銀光のケラテラの尖塔
Rotifers

銀光のケラテラの尖塔

水面から差し込む銀白色の光の中、三体の*Keratella cochlearis*が湖の表水層に静止し、それぞれが琥珀色のランタンのように水中に浮かんでいる。彼らの鎧殻(ロリカ)は細砂一粒ほどの大きさしかなく、蜂の巣状の六角形の微細構造が刻まれた背板は、降り注ぐ光を屈折させ、周囲の水中に鋭い光彩の星模様を瞬かせている。

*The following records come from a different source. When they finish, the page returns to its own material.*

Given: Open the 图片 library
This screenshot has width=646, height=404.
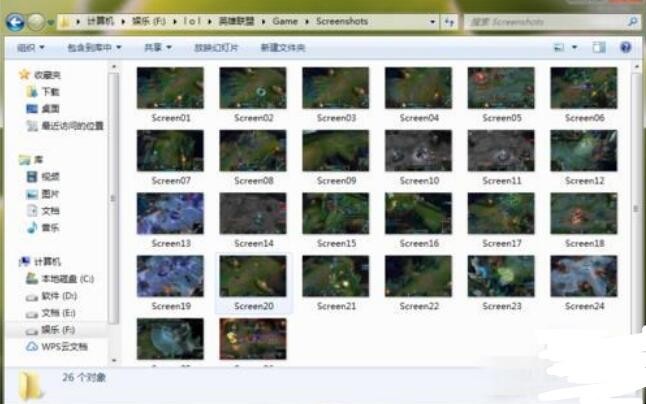Looking at the screenshot, I should pos(50,194).
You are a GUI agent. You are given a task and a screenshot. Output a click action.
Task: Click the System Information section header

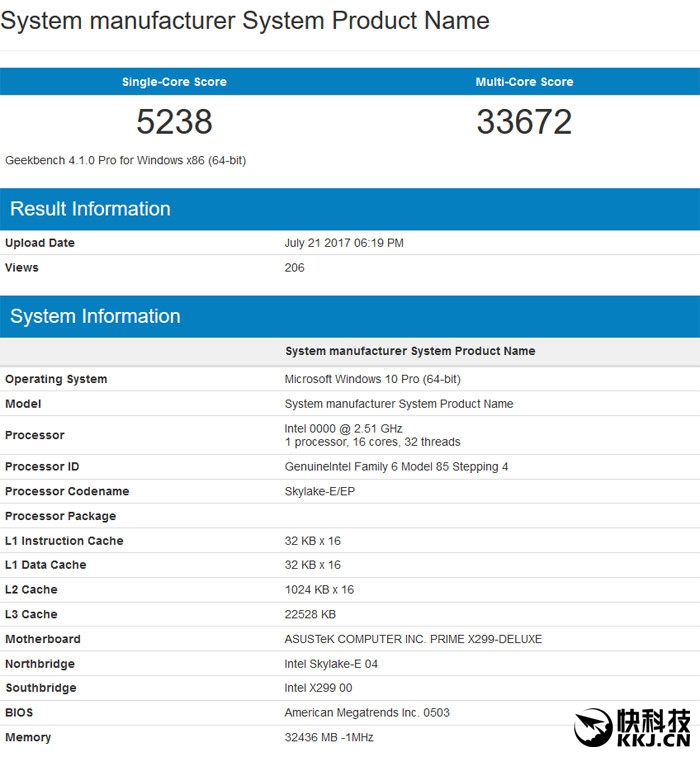click(x=95, y=316)
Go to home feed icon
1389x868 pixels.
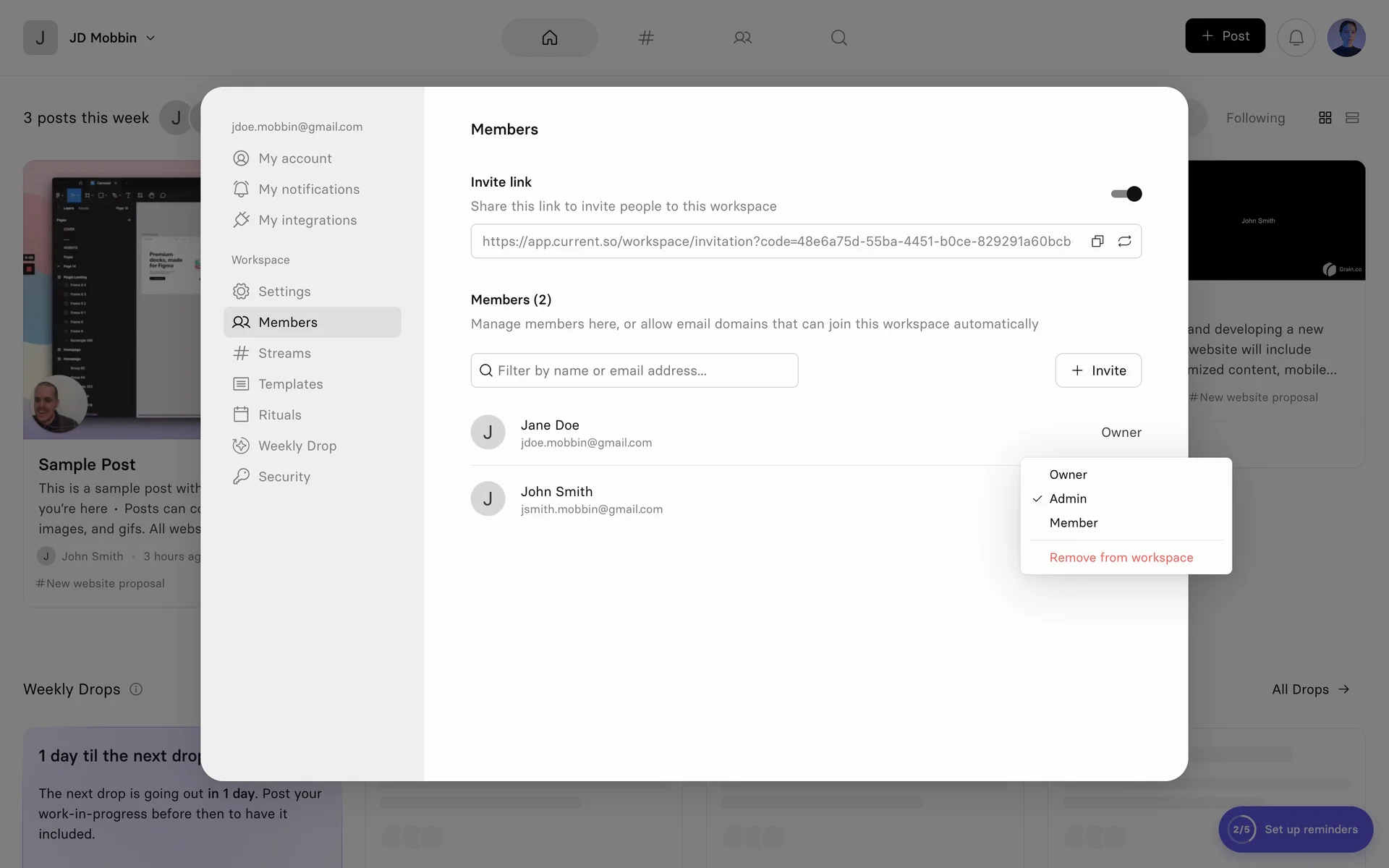tap(550, 37)
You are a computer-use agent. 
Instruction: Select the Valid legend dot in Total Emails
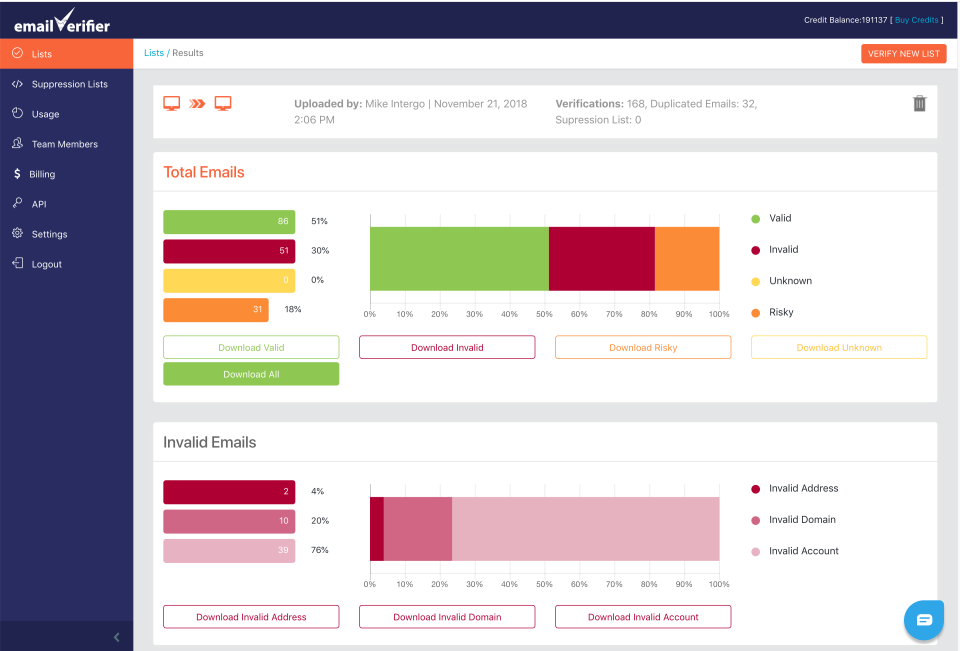[757, 218]
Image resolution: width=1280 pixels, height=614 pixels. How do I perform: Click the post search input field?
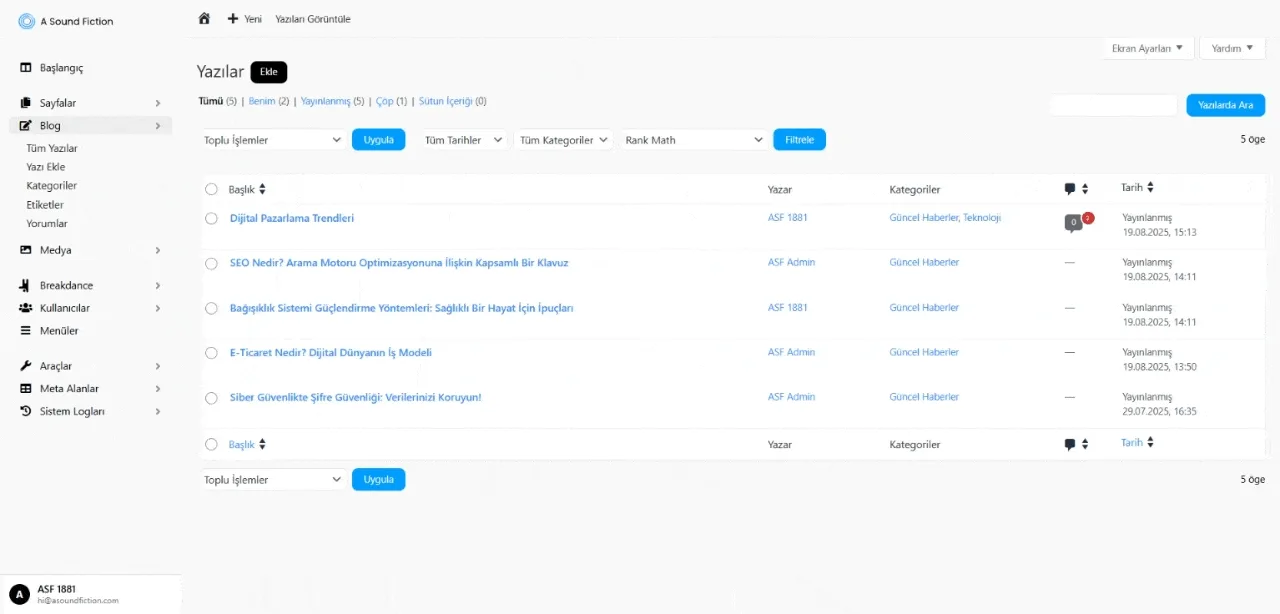click(x=1113, y=105)
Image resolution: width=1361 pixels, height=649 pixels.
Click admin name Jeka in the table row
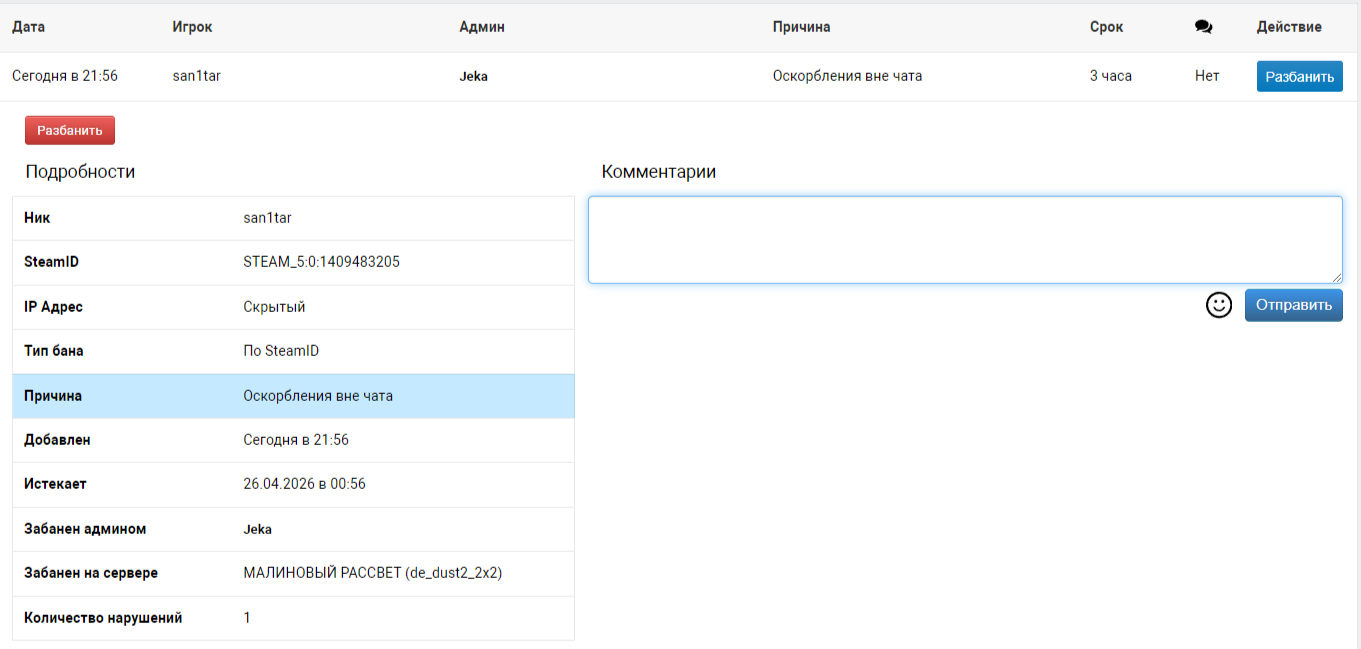[x=473, y=76]
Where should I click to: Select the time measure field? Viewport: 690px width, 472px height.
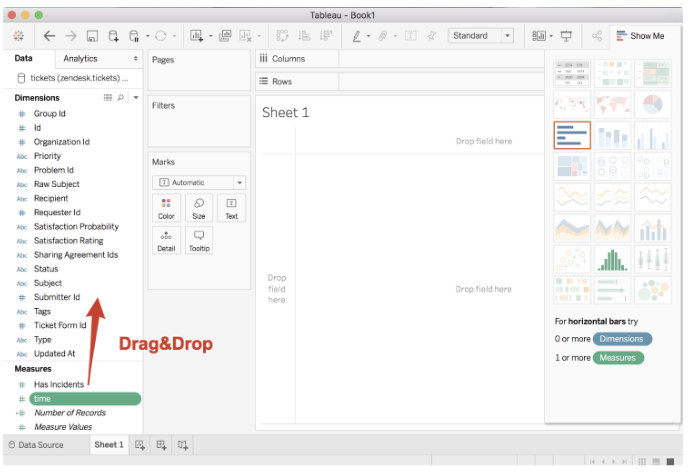coord(84,398)
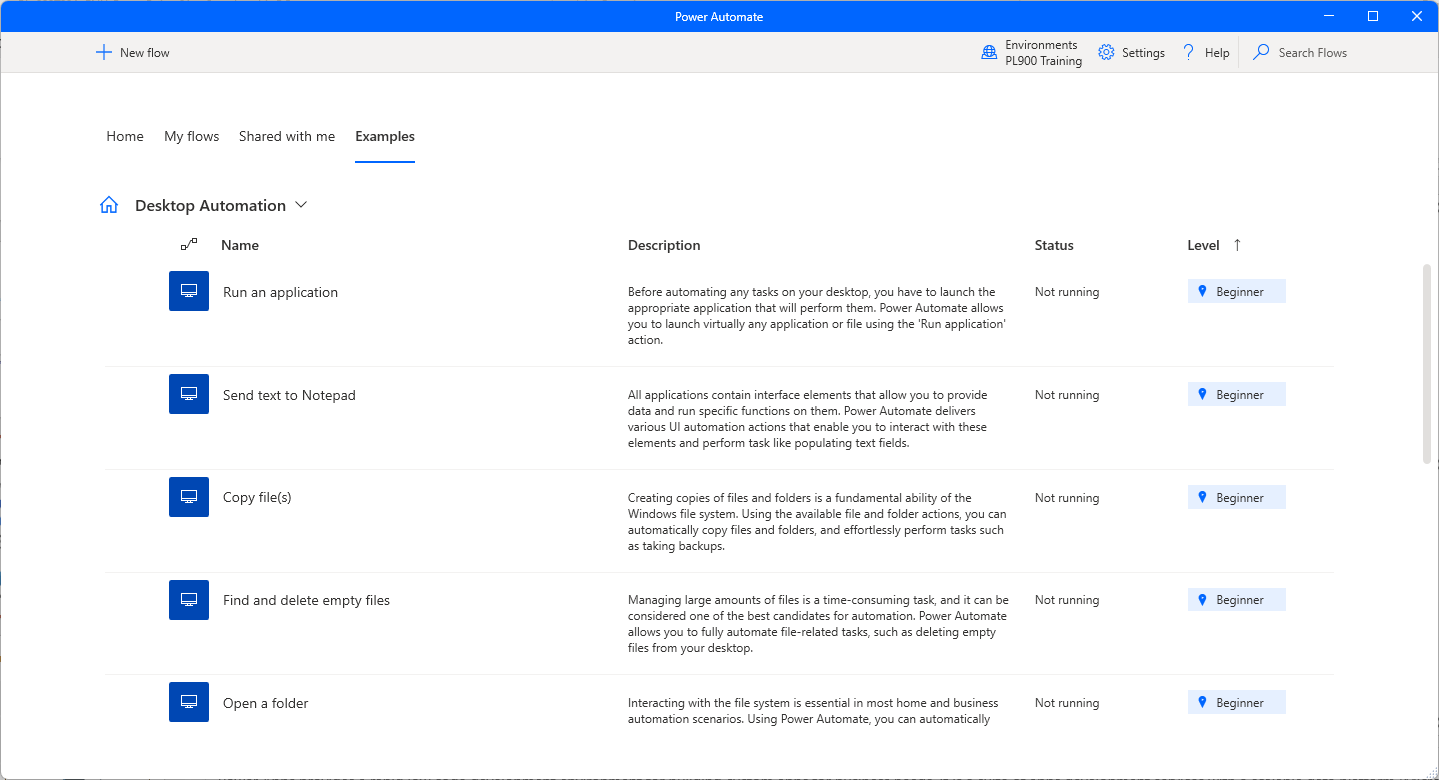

前端から伸びる六本の細い棘は透明な石英のように水柱へと突き出し、その奥では繊毛冠が高粘性の水をかき分けながら波状に打ち続け、琥珀色の殻壁越しに内部の咀嚼器(マスタックス)がゆっくりと律動する様子がわずかに透けて見える。頭上には水面が磨かれた水銀の天井のごとく広がり、対流による緩やかな歪みが光を弾性のある薄いシートとして折り曲げ、*Chlorella*細胞の緑の微粉が薄青緑色の水柱全体に漂う中、遥か後方では*Volvox*の群体が緑の球灯籠のように、その内部に娘群体を宿しながら荘厳に旋回している。